Content starts

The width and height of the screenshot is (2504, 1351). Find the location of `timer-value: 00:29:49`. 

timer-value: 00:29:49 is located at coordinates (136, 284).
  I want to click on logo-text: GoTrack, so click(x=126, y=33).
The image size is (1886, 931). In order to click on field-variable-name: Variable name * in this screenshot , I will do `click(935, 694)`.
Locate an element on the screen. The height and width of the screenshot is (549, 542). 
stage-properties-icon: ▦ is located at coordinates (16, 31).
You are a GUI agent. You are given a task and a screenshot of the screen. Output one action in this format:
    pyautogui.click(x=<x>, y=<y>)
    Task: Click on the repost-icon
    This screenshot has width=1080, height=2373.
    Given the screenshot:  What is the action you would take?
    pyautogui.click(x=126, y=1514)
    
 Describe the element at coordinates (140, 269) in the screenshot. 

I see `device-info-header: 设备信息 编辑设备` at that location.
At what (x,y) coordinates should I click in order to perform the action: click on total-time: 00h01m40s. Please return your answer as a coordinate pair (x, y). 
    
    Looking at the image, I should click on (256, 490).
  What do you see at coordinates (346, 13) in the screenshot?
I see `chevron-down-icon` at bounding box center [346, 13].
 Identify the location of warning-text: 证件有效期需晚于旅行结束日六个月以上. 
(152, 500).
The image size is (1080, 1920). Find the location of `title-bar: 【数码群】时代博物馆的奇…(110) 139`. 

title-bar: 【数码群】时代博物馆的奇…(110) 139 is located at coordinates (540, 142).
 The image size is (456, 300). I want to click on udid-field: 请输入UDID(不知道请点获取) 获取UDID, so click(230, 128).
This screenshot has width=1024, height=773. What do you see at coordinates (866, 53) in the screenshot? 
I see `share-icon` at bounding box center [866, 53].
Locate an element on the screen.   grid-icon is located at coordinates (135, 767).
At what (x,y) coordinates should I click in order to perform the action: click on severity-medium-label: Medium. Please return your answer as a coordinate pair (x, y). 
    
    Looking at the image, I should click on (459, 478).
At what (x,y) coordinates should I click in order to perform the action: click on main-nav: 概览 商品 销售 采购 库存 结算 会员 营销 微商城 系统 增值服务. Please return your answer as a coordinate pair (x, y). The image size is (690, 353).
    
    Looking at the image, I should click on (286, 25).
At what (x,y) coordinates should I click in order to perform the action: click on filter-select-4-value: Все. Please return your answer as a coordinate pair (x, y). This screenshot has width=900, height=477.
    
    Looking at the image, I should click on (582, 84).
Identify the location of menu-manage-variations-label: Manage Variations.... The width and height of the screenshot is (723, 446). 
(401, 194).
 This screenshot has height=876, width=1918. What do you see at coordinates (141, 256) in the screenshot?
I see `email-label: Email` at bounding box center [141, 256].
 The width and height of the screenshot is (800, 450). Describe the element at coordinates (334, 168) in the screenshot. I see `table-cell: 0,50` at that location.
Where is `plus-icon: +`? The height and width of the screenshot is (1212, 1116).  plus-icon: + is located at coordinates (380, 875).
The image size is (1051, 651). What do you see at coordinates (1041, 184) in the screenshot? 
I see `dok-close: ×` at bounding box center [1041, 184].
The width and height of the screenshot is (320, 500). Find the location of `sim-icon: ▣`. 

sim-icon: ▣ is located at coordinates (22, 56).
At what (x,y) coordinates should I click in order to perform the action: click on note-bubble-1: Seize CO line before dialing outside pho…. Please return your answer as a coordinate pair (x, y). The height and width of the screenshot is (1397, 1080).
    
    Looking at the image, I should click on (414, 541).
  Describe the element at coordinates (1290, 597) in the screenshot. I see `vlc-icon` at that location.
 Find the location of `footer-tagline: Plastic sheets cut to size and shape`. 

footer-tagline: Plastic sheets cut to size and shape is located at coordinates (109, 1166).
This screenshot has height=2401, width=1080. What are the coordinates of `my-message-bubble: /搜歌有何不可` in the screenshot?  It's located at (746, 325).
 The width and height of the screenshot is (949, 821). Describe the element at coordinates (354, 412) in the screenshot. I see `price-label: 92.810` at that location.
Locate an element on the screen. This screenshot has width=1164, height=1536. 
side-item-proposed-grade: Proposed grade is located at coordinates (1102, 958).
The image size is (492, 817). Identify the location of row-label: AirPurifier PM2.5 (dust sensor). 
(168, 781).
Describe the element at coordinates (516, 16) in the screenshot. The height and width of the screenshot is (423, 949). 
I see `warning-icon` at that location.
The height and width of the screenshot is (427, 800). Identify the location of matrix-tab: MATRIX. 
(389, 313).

Content ends

_WORK INSTRUCTIONS_: Render the part that opens with the line containing "The height and width of the screenshot is (427, 800)." and runs through the last of the rows above as a Markdown table with the columns Index and Entry, one line per table row, omitting blank lines.

_YOUR SOLUTION_:
| Index | Entry |
|---|---|
| 1 | The height and width of the screenshot is (427, 800). Identify the location of matrix-tab: MATRIX.  |
| 2 | (389, 313). |